La mosquée du sultan Hassan, où se manifeste l’influence de l’art turc
seldjoucide, est un des plus purs joyaux de l’art décoratif arabe. Ses
frises de bois sculpté, ses portes incrustées d’or et d’argent sont des
merveilles de l’art arabe. La mosquée d’El Gouri peut être considérée
comme le dernier des monuments arabes au Caire. C’est sous le règne du
fils d’El Gouri, Tomanbaï, que les Ottomans ont conquis l’Égypte. A
partir de cette époque, l’art turc commença à se mélanger à l’art arabe
d’Égypte, tout à fait différent des autres arts et même des autres
branches de l’art arabe.
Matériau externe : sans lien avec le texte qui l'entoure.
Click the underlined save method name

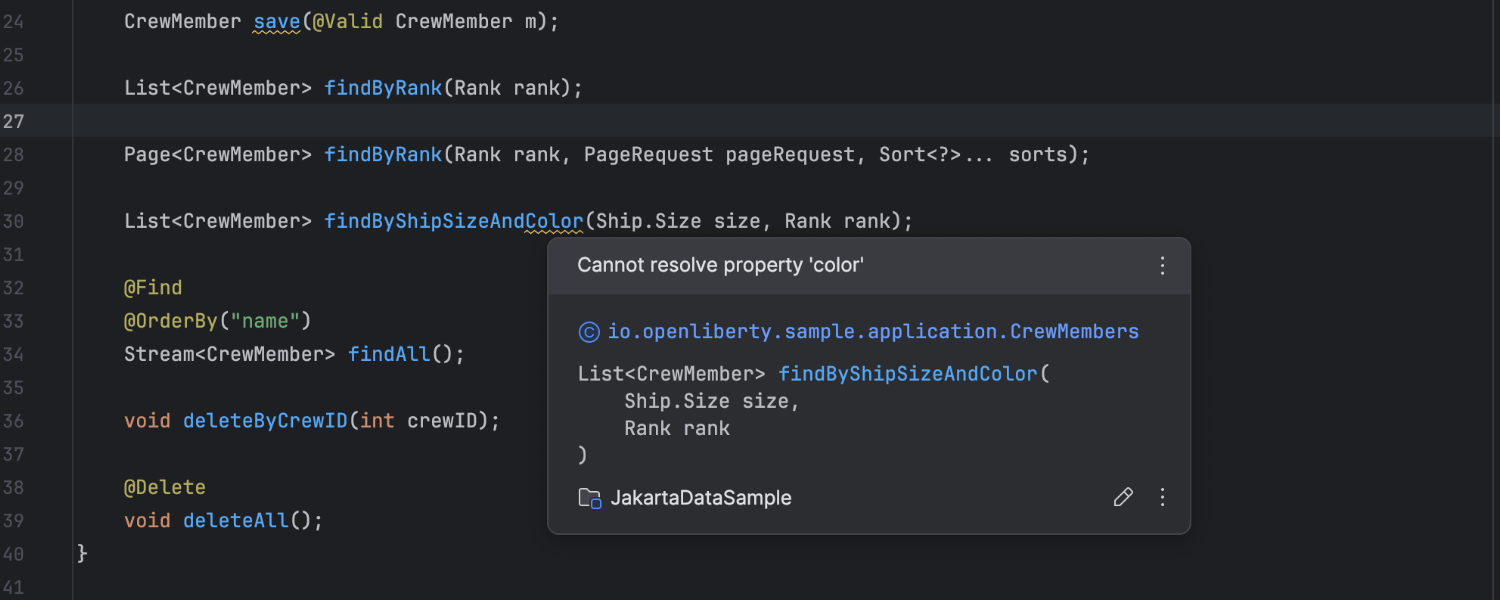pos(277,22)
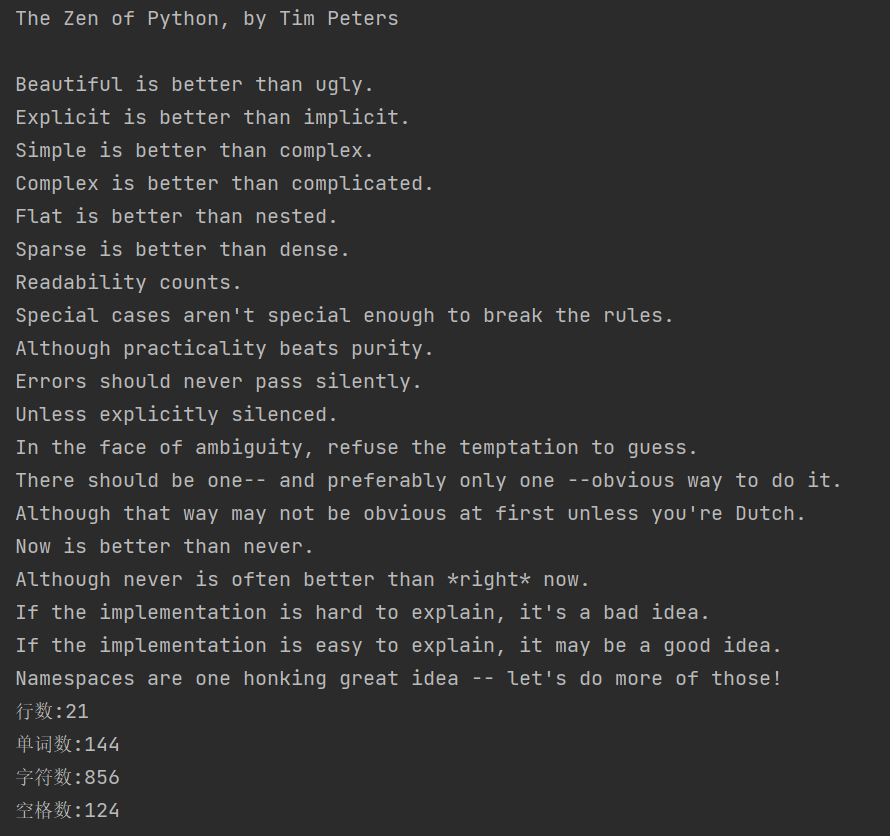Viewport: 890px width, 836px height.
Task: Click the line "Now is better than never."
Action: (x=164, y=546)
Avec la domination turque, apparaît au Caire
le type de la mosquée ottomane à coupole byzantine. Mais l’architecture
civile, conservant toujours, grâce aux architectes indigènes, les
caractères traditionnels de l’art local, reste à l’abri de cette
influence.

Fort heureusement le Caire garde encore de nombreux monuments qui nous
permettent de contempler les œuvres des artistes arabes, tandis que
ceux de Bagdad et de Syrie ont été dévastés. L’Espagne conserve aussi
quelques monuments appartenant à l’époque de la domination arabe,
tels que la mosquée de Cordoue, l’Alcazar de Séville et l’Alhambra de
Grenade (1248 après J.-C.).

L’Occident, qui se trouvait en communication avec l’Italie, où l’art
arabe a survécu même à la conquête normande, ne tarda pas à subir
l’influence de l’architecture arabe, qui a contribué au développement
de plusieurs autres arts occidentaux[64].
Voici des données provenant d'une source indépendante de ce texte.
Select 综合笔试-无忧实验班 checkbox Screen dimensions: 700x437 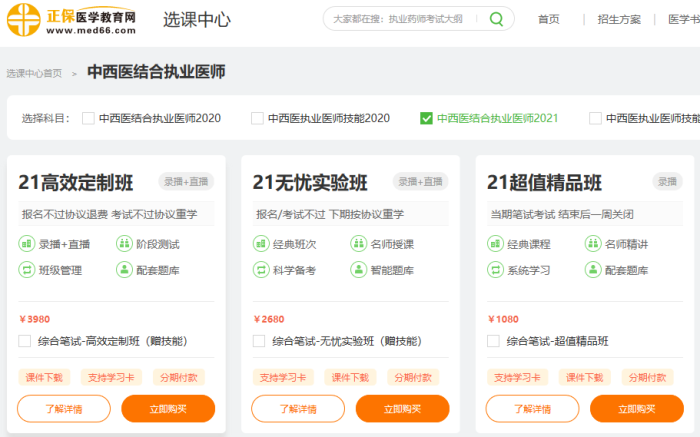pyautogui.click(x=259, y=341)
                [64] M. Emile Bertaux, dans ses études sur les
                monuments de l’Italie méridionale, démontre clairement
                cette influence.

Les décorateurs arabes, artistes puissants, réalisèrent des prodiges
de décoration en réseaux, en polygones et en stalactites. Usant de
toutes les combinaisons fournies par l’art géométrique, ils groupèrent
à l’aide de la plus brillante et de la plus ingénieuse des imaginations
tous les dessins, toutes les lignes, toutes les figures en un ensemble
qui éblouit l’œil et déroute la raison.

L’islamisme ne tolérant pas les idoles et les icônes, l’art arabe resta
indifférent à la peinture et à la sculpture, et c’est dans les formes
abstraites qu’il chercha le symbole de l’éternel. Il trouva, dans la
philosophie des lignes, l’image et l’impression de l’invisible.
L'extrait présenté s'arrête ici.